> PROBLEM DETAILS
Take the entries below and reproduce them word for word.

####

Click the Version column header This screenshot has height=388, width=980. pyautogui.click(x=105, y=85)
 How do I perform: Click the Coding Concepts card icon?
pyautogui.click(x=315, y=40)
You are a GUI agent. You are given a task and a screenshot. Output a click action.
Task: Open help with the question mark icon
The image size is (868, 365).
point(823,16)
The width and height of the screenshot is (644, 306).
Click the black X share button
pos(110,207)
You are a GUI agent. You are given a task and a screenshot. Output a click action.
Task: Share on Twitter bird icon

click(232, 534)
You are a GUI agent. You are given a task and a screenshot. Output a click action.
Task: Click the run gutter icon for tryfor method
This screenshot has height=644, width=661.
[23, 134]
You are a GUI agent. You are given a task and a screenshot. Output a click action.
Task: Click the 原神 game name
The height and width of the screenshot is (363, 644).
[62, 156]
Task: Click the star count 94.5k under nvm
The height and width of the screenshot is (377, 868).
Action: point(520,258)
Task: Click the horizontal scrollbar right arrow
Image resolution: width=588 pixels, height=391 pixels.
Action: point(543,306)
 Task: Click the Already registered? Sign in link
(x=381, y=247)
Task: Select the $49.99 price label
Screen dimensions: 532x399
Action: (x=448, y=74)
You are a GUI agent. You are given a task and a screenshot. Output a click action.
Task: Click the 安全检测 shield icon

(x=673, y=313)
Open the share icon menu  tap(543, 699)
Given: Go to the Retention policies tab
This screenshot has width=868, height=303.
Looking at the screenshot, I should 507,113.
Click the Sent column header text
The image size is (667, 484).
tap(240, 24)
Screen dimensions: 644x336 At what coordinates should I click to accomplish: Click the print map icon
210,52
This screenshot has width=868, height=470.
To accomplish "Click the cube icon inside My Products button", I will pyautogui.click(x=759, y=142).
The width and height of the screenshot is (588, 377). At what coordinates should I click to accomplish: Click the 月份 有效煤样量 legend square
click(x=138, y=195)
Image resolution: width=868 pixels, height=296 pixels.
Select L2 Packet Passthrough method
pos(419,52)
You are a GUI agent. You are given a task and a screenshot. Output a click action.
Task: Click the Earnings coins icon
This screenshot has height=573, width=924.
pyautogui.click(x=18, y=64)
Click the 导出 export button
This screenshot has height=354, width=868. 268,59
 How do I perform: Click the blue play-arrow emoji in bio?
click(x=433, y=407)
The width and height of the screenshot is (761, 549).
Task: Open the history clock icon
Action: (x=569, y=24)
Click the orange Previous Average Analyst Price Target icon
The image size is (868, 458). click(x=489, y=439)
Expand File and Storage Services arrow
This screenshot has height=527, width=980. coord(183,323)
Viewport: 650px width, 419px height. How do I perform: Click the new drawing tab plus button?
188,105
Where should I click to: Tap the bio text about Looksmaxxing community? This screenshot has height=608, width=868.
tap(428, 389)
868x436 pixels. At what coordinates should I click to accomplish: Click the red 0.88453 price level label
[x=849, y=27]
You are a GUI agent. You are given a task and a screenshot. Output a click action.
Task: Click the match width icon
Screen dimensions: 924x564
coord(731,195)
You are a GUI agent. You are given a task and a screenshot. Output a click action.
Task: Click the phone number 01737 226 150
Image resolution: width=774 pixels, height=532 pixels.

####

> TASK RESULT
Click the Version column header This screenshot has height=388, width=980. pyautogui.click(x=105, y=85)
 How do I perform: Click the Coding Concepts card icon?
pyautogui.click(x=315, y=40)
You are a GUI agent. You are given a task and a screenshot. Output a click action.
Task: Open help with the question mark icon
The image size is (868, 365).
point(823,16)
The width and height of the screenshot is (644, 306).
Click the black X share button
pos(110,207)
You are a GUI agent. You are given a task and a screenshot. Output a click action.
Task: Share on Twitter bird icon

click(232, 534)
You are a GUI agent. You are given a task and a screenshot. Output a click action.
Task: Click the run gutter icon for tryfor method
This screenshot has height=644, width=661.
[23, 134]
You are a GUI agent. You are given a task and a screenshot. Output a click action.
Task: Click the 原神 game name
The height and width of the screenshot is (363, 644).
[62, 156]
Task: Click the star count 94.5k under nvm
The height and width of the screenshot is (377, 868).
Action: point(520,258)
Task: Click the horizontal scrollbar right arrow
Image resolution: width=588 pixels, height=391 pixels.
Action: point(543,306)
 Task: Click the Already registered? Sign in link
(x=381, y=247)
Task: Select the $49.99 price label
Screen dimensions: 532x399
Action: (x=448, y=74)
You are a GUI agent. You are given a task and a screenshot. Output a click action.
Task: Click the 安全检测 shield icon

(x=673, y=313)
Open the share icon menu  tap(543, 699)
Given: Go to the Retention policies tab
This screenshot has width=868, height=303.
Looking at the screenshot, I should 507,113.
Click the Sent column header text
The image size is (667, 484).
tap(240, 24)
Screen dimensions: 644x336 At what coordinates should I click to accomplish: Click the print map icon
210,52
This screenshot has width=868, height=470.
To accomplish "Click the cube icon inside My Products button", I will pyautogui.click(x=759, y=142).
The width and height of the screenshot is (588, 377). At what coordinates should I click to accomplish: Click the 月份 有效煤样量 legend square
click(x=138, y=195)
Image resolution: width=868 pixels, height=296 pixels.
Select L2 Packet Passthrough method
pos(419,52)
You are a GUI agent. You are given a task and a screenshot. Output a click action.
Task: Click the Earnings coins icon
This screenshot has height=573, width=924.
pyautogui.click(x=18, y=64)
Click the 导出 export button
This screenshot has height=354, width=868. 268,59
 How do I perform: Click the blue play-arrow emoji in bio?
click(x=433, y=407)
The width and height of the screenshot is (761, 549).
Task: Open the history clock icon
Action: (x=569, y=24)
Click the orange Previous Average Analyst Price Target icon
The image size is (868, 458). click(x=489, y=439)
Expand File and Storage Services arrow
This screenshot has height=527, width=980. coord(183,323)
Viewport: 650px width, 419px height. How do I perform: Click the new drawing tab plus button?
188,105
Where should I click to: Tap the bio text about Looksmaxxing community? This screenshot has height=608, width=868.
tap(428, 389)
868x436 pixels. At what coordinates should I click to accomplish: Click the red 0.88453 price level label
[x=849, y=27]
You are a GUI agent. You are given a task and a screenshot. Output a click action.
Task: Click the match width icon
Screen dimensions: 924x564
coord(731,195)
You are a GUI agent. You are given a task and a screenshot. Output a click action.
Task: Click the phone number 01737 226 150
Image resolution: width=774 pixels, height=532 pixels.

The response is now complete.